I think most Americans agree that it is the black market employers of "undocumented" workers which helps create the economic pressures on foreign citizens to illegally immigrate to the United States so that they can try to better themselves, and because these "undocumented" workers are willing to work under worse conditions and for less pay this in turn drives American wages down. We already have laws against the hiring of "undocumented" workers, but a huge problem with these laws is that they simply are not enforced.

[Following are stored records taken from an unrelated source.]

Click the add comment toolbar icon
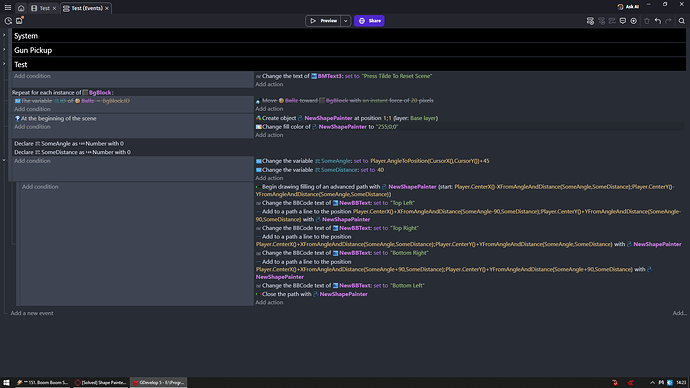Screen dimensions: 690x388 pyautogui.click(x=623, y=21)
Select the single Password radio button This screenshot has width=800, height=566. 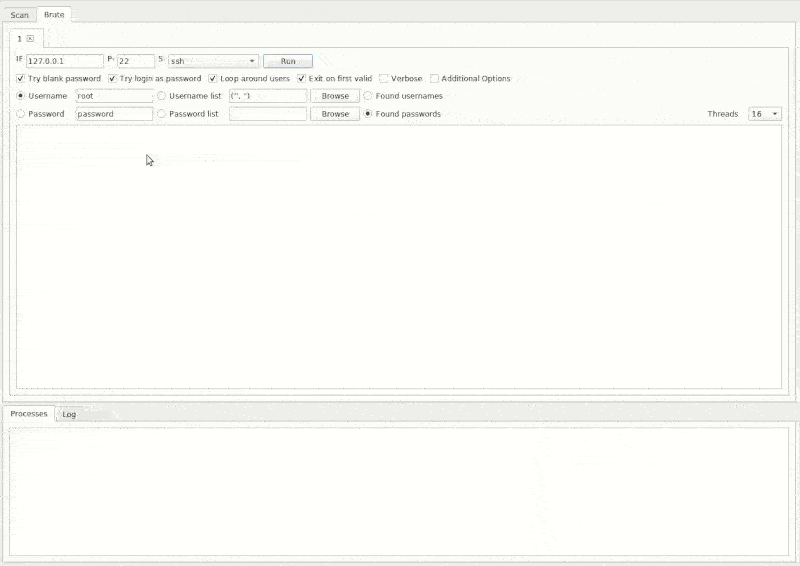point(21,114)
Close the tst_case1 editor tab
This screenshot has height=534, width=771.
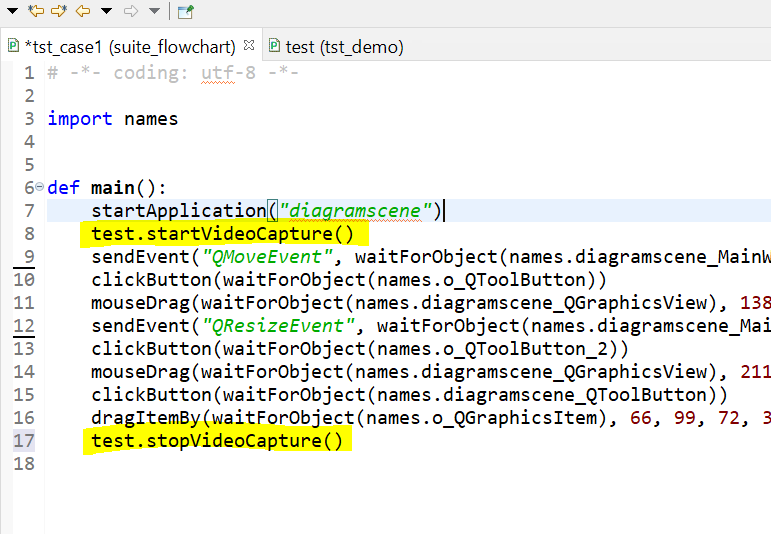pyautogui.click(x=249, y=46)
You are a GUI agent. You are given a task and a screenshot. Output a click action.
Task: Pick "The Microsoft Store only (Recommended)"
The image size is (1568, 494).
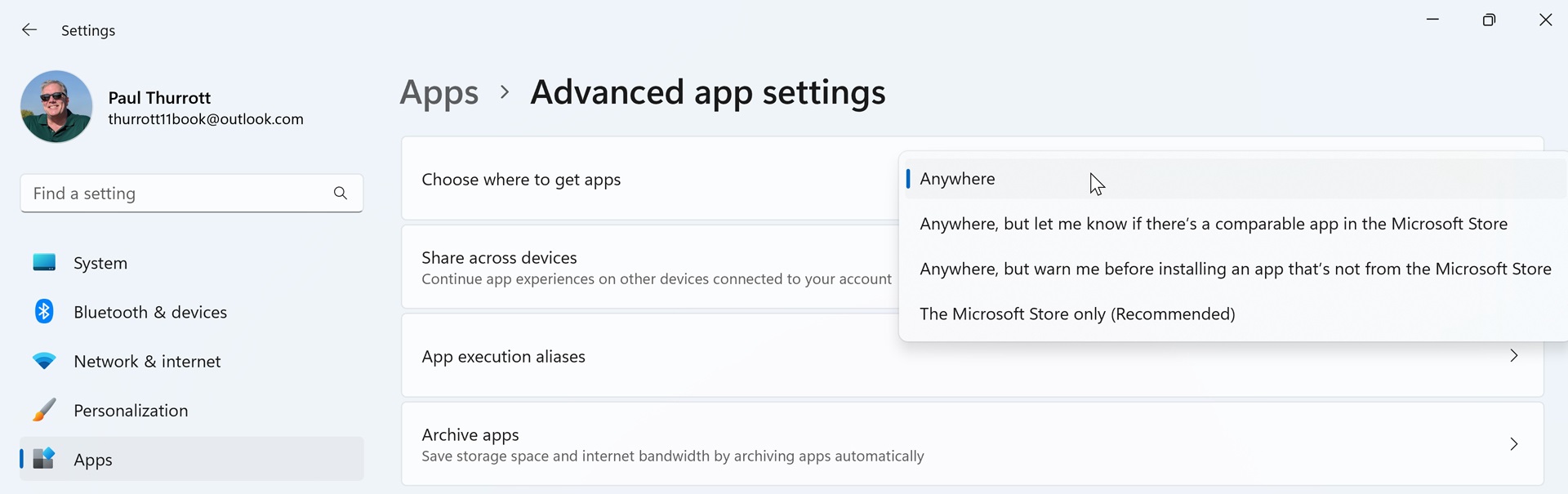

There is a solution to this problem, albeit, given the history of the solution, a potentially very ugly one. America has faced the problem of its laws not getting enforced before, and come up with an incentive program that was an instant success. It's called...
asset forfeiture.
Essentially how asset forfeiture works is that if property is used in order to facilitate the commission of a crime, then it may be immediately seized by law enforcement and auctioned off. The proceeds then get divided up between local law enforcement, and whatever other local, state or federal political or judicial authority manages to get their fingers lawfully placed in the till. The hundreds of millions of dollars raised annually from the so-called "War On Drugs" has bought a lot of really primo new squad cars, and for-right-or-wrong has ensured that drug laws remain an enforcement priority.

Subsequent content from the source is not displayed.